The United States and South Korea have scaled down a joint military exercise scheduled for the spring of 2019 to facilitate nuclear talks with North Korea, Jim Mattis, the US defense secretary, said on Wednesday.
“Foal Eagle is being reorganized a bit to keep it at a level that will not be harmful to diplomacy,” Mattis said, adding that it would be “reduced in scope”.
US and South Korean forces have been training together for years, and routinely rehearse everything from beach landings to an invasion from the North and even “decapitation” strikes targeting the North Korean regime.
But personal insults and threats of war between Donald Trump and the North Korean leader, Kim Jong-un, were replaced last year by a rapid diplomatic rapprochement.
The thaw culminated in a historic summit in Singapore in June, where the leaders signed a vaguely worded document on denuclearization of the peninsula.
The US and South Korea have since suspended most of their major joint exercises, including the Ulchi Freedom Guardian in August and the Vigilant Ace air force training initially slated for next month.
In September, the then nominee to head US and UN forces in South Korea said the pause in drills had been a “prudent risk” to help facilitate a detente on the peninsula.

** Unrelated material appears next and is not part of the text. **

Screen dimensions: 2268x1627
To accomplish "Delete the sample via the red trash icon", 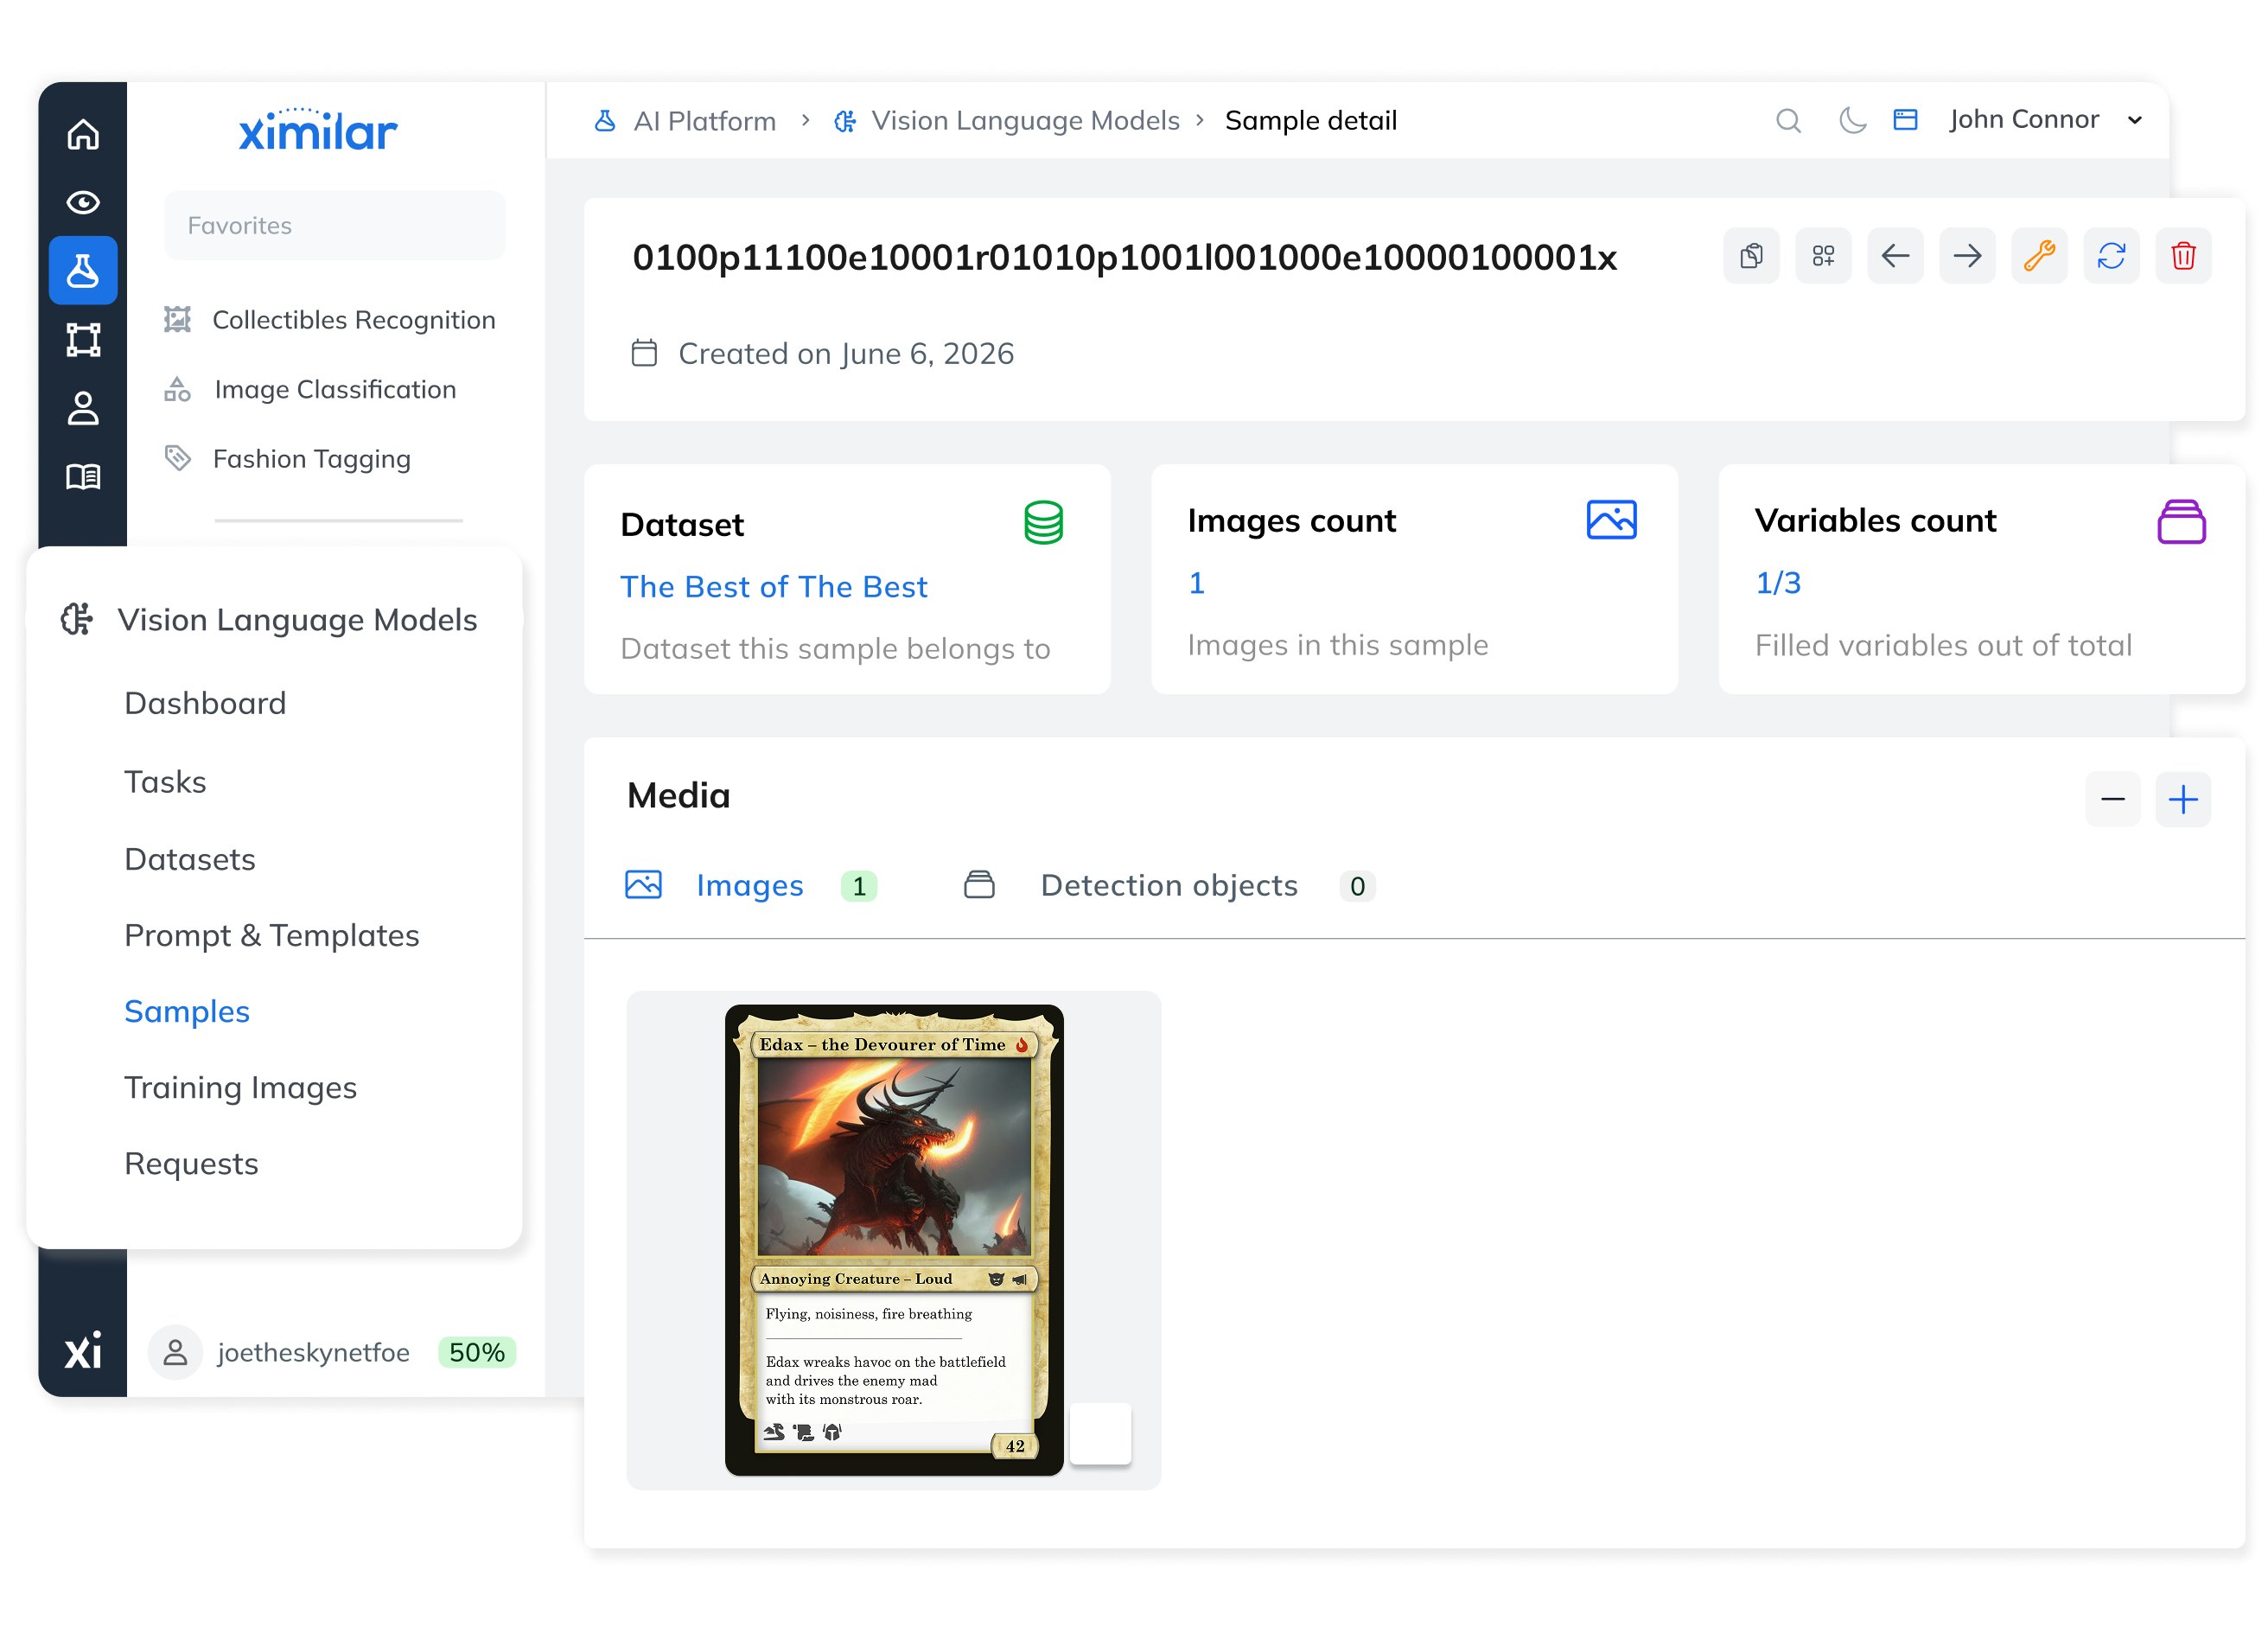I will 2183,256.
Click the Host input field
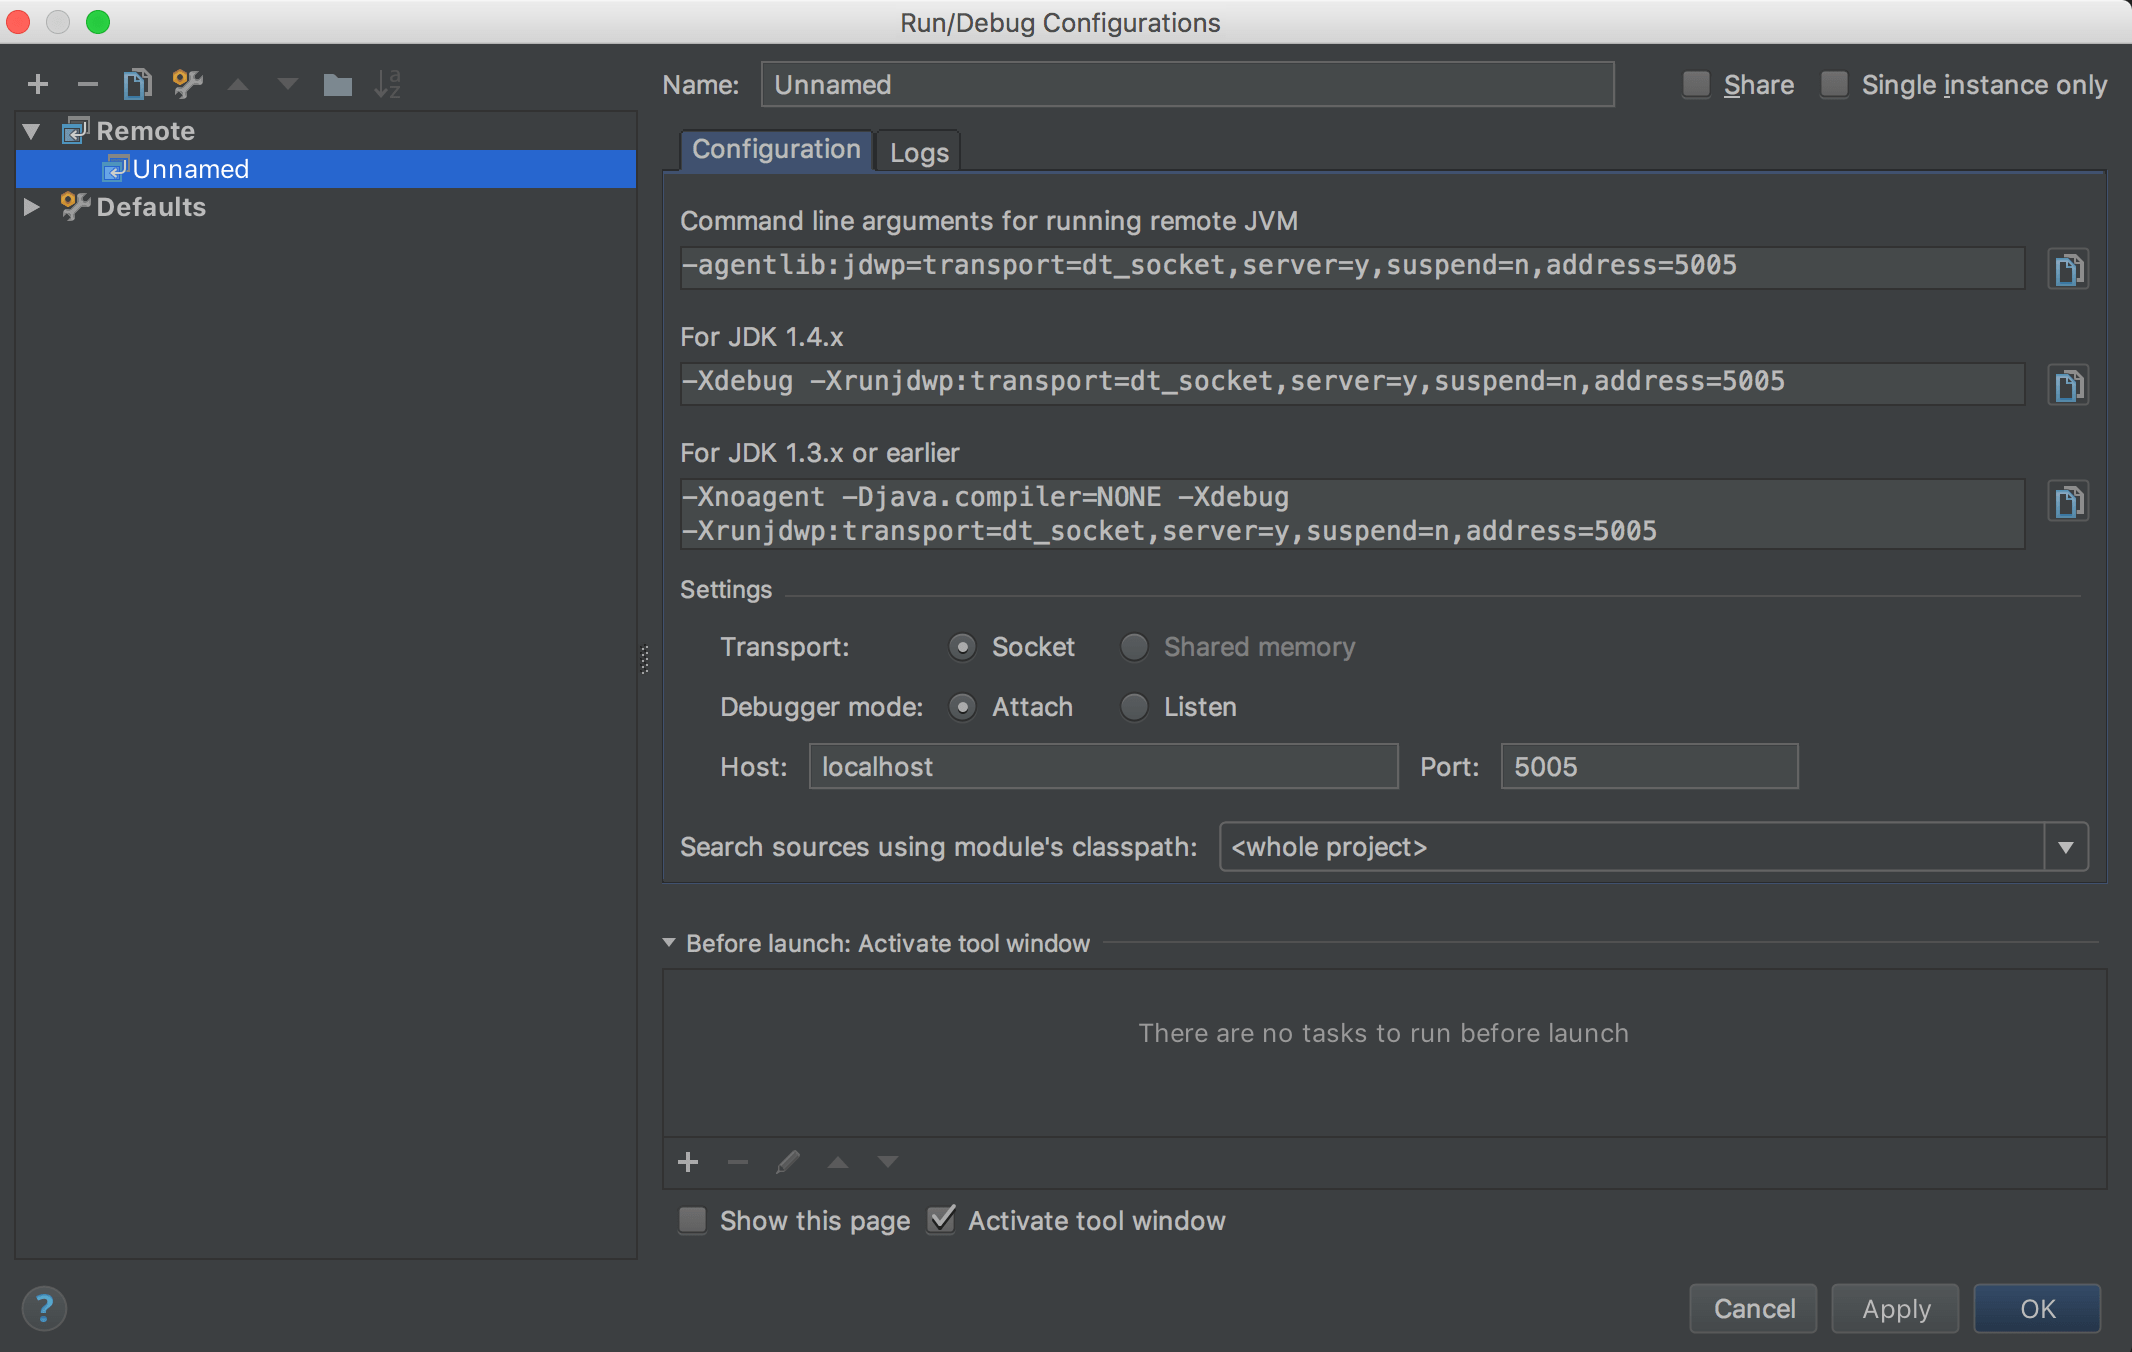Viewport: 2132px width, 1352px height. pyautogui.click(x=1102, y=766)
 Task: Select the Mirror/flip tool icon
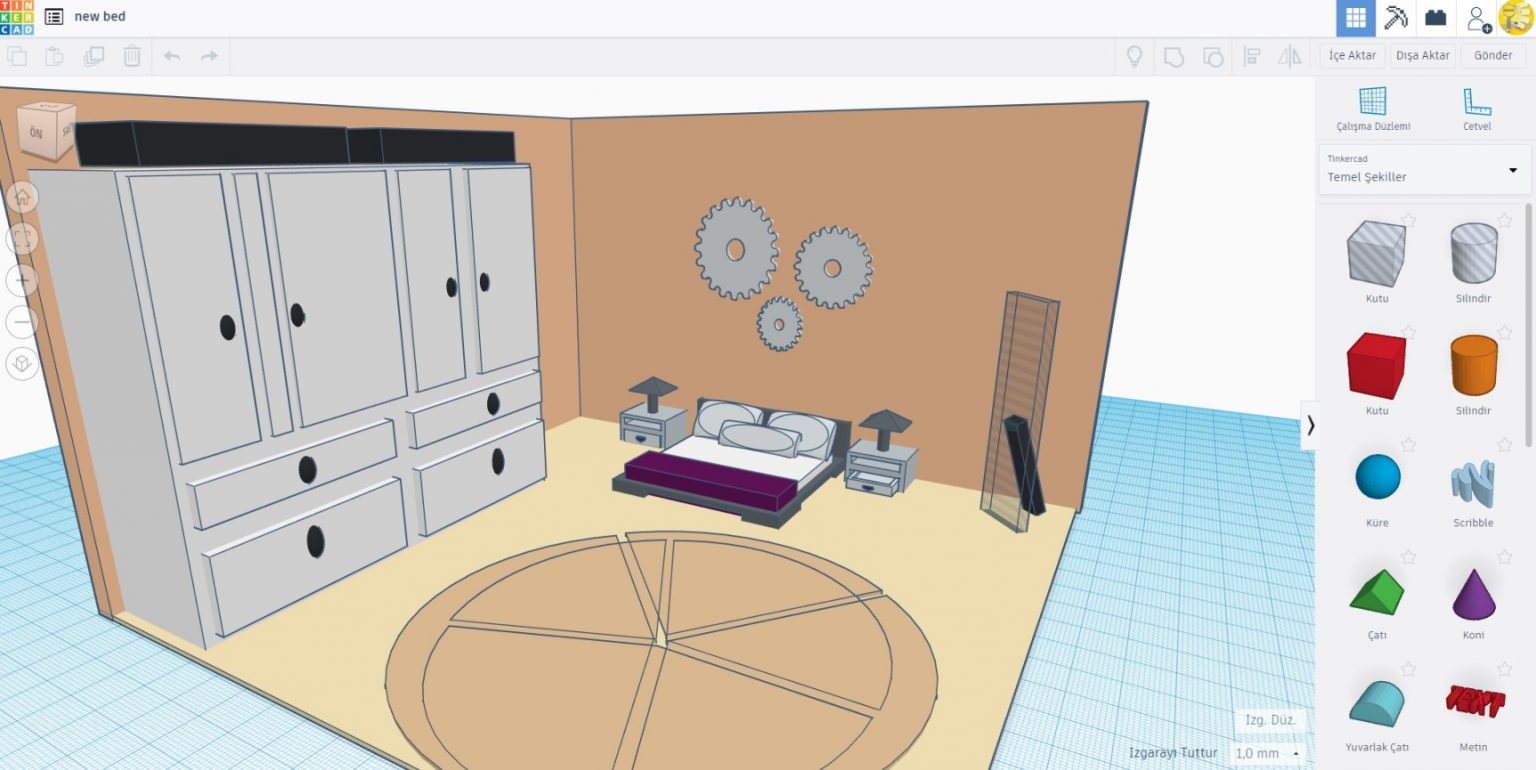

But there “was certainly a degradation in the readiness of the force, for the combined forces”, Gen Robert Abrams told the Senate armed services committee at his confirmation hearing.
Abrams went on to say that the continued suspension of the drills risked a further erosion in “readiness and capability and interoperability of the combined forces”, though he noted officials were working to minimize issues by running smaller-scale staff exercises.